You can create custom IoT solutions by assembling Azure platform as a service (PaaS) components as this article outlines. The article and this diagram describe Azure components and services that IoT solutions commonly use, but no single solution uses all of these components.
Architecture
Download a Visio file of this architecture.
Workflow
The following workflow corresponds to the preceding diagram:
- Things, typically devices that generate data.
- Insights that you form about the data.
- Actions that you take based on insights.

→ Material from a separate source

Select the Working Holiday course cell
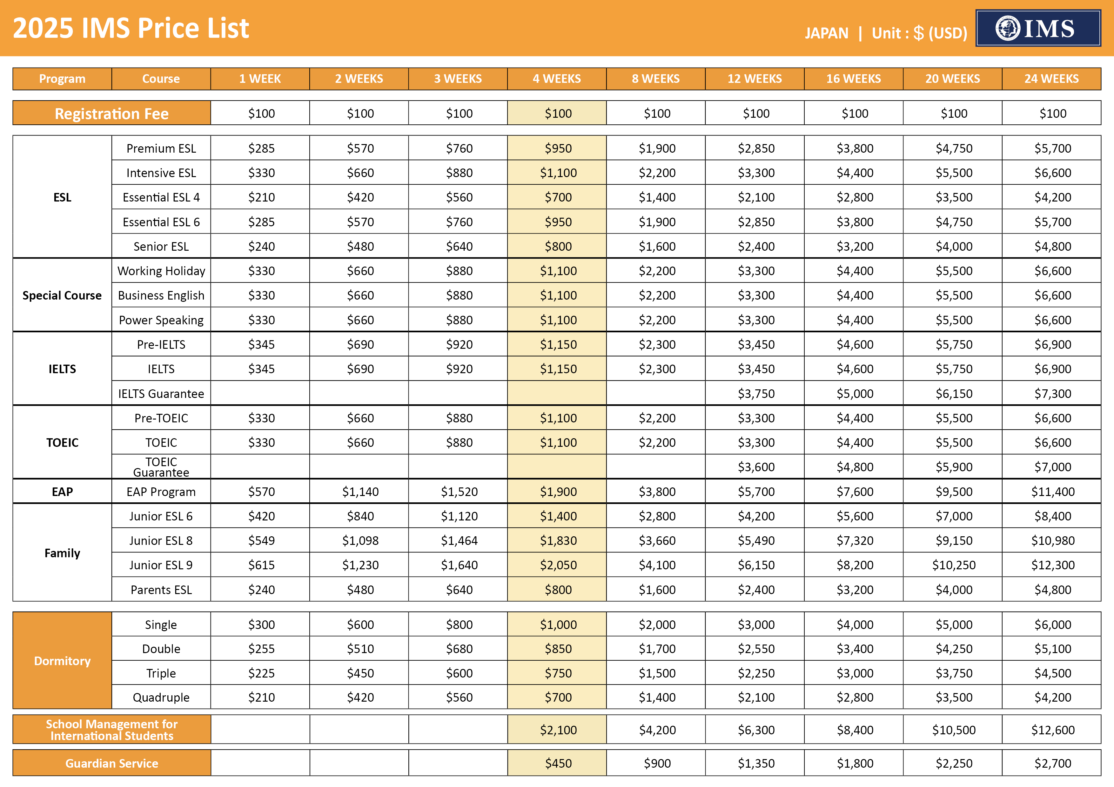The height and width of the screenshot is (787, 1114). pyautogui.click(x=161, y=271)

For example, a motor sends temperature data. You use this data to evaluate whether the motor is performing as expected. You use the insight about the motor's performance to prioritize its maintenance schedule.
Devices
Azure IoT supports a large range of devices, from microcontrollers running Azure Sphere to developer boards like MXCHIP and Raspberry Pi. Azure IoT also supports smart server gateways capable of running custom code. Devices might perform some local processing through a service such as Azure IoT Edge, or just connect directly to Azure so that they can send data to and receive data from the IoT solution.
When devices are connected to the cloud, there are several services that assist with ingesting data. Azure IoT Hub is a cloud gateway service that can securely connect and manage devices. Azure IoT Hub Device Provisioning Service enables zero-touch, just-in-time provisioning that helps register a large number of devices in a secure and scalable manner. Azure Digital Twins enables virtual models of real-world systems.
Insights
After devices are connected to the cloud, you can process and explore their data to gain customized insights about their environment. At a high level, there are three ways to process data: hot path, warm path, and cold path. The paths differ in their requirements for latency and data access.
- The hot path analyzes data in near-real-time as it arrives. Hot path telemetry must be processed with low latency. The hot path typically uses a stream processing engine. Consider using services such as Azure Stream Analytics or Azure HDInsight. The output might trigger an alert, or be written to a structured format that can be queried using analytical tools.
- The warm path analyzes data that can accommodate longer delays for more detailed processing. Consider Azure Data Explorer for storing and analyzing large volumes of data.
- The cold path performs batch processing at longer intervals, like hourly or daily. The cold path typically operates over large volumes of data, which can be stored in Azure Data Lake Storage. Results don't need to be as timely as in the hot or warm paths. Consider using Azure Machine Learning or Azure Databricks to analyze cold data.
Actions
You can use the insights you gather about your data to manage and control your environment. Business integration actions might include:
- Storing informational messages
- Raising alarms
- Sending email or SMS messages
- Integrating with business applications such as customer relationship management (CRM) and enterprise resource planning (ERP) software solutions
You can use the following services for management and business integration:
- Power BI connects to, models, and visualizes your data. You can use Power BI to collaborate on data and use artificial intelligence to make data-driven decisions.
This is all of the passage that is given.